» What you are asked to do
Copy every line of the listing exactly.

|---|

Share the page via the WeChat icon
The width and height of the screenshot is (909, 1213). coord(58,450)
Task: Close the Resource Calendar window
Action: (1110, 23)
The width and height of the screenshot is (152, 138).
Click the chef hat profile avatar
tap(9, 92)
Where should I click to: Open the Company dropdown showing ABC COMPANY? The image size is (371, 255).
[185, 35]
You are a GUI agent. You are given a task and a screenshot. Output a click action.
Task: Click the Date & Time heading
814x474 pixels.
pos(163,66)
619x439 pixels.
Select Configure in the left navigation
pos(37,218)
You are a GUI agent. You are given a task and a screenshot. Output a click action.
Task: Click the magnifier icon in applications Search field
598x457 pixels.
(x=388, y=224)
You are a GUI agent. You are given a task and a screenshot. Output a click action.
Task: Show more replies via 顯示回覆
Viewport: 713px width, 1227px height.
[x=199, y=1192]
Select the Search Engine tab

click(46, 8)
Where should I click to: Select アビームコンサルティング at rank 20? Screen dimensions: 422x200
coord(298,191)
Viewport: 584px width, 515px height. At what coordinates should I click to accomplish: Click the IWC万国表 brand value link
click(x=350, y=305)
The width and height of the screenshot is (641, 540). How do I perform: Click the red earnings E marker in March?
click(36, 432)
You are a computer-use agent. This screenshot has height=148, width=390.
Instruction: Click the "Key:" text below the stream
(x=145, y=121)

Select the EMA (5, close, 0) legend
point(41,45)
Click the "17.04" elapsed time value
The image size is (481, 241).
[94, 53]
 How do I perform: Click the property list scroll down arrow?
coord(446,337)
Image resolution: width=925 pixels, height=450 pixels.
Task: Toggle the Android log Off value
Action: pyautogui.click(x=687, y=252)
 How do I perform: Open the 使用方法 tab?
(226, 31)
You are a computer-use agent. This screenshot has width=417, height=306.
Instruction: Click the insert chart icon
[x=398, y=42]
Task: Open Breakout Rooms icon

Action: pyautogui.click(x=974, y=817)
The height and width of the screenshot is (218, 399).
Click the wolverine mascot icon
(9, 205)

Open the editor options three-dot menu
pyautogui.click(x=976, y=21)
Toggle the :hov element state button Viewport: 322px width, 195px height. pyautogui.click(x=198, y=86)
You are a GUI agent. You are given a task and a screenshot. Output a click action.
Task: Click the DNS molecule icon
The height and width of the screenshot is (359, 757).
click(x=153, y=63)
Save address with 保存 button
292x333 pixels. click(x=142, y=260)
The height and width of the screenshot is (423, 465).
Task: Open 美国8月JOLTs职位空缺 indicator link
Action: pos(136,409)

|---|

» Response area
Share the page via the WeChat icon
The width and height of the screenshot is (909, 1213). coord(58,450)
Task: Close the Resource Calendar window
Action: (1110, 23)
The width and height of the screenshot is (152, 138).
Click the chef hat profile avatar
tap(9, 92)
Where should I click to: Open the Company dropdown showing ABC COMPANY? The image size is (371, 255).
[185, 35]
You are a GUI agent. You are given a task and a screenshot. Output a click action.
Task: Click the Date & Time heading
814x474 pixels.
pos(163,66)
619x439 pixels.
Select Configure in the left navigation
pos(37,218)
You are a GUI agent. You are given a task and a screenshot. Output a click action.
Task: Click the magnifier icon in applications Search field
598x457 pixels.
(x=388, y=224)
You are a GUI agent. You are given a task and a screenshot. Output a click action.
Task: Show more replies via 顯示回覆
Viewport: 713px width, 1227px height.
[x=199, y=1192]
Select the Search Engine tab

click(46, 8)
Where should I click to: Select アビームコンサルティング at rank 20? Screen dimensions: 422x200
coord(298,191)
Viewport: 584px width, 515px height. At what coordinates should I click to accomplish: Click the IWC万国表 brand value link
click(x=350, y=305)
The width and height of the screenshot is (641, 540). How do I perform: Click the red earnings E marker in March?
click(36, 432)
You are a computer-use agent. This screenshot has height=148, width=390.
Instruction: Click the "Key:" text below the stream
(x=145, y=121)

Select the EMA (5, close, 0) legend
point(41,45)
Click the "17.04" elapsed time value
The image size is (481, 241).
[94, 53]
 How do I perform: Click the property list scroll down arrow?
coord(446,337)
Image resolution: width=925 pixels, height=450 pixels.
Task: Toggle the Android log Off value
Action: pyautogui.click(x=687, y=252)
 How do I perform: Open the 使用方法 tab?
(226, 31)
You are a computer-use agent. This screenshot has width=417, height=306.
Instruction: Click the insert chart icon
[x=398, y=42]
Task: Open Breakout Rooms icon

Action: pyautogui.click(x=974, y=817)
The height and width of the screenshot is (218, 399).
Click the wolverine mascot icon
(9, 205)

Open the editor options three-dot menu
pyautogui.click(x=976, y=21)
Toggle the :hov element state button Viewport: 322px width, 195px height. pyautogui.click(x=198, y=86)
You are a GUI agent. You are given a task and a screenshot. Output a click action.
Task: Click the DNS molecule icon
The height and width of the screenshot is (359, 757).
click(x=153, y=63)
Save address with 保存 button
292x333 pixels. click(x=142, y=260)
The height and width of the screenshot is (423, 465).
Task: Open 美国8月JOLTs职位空缺 indicator link
Action: pos(136,409)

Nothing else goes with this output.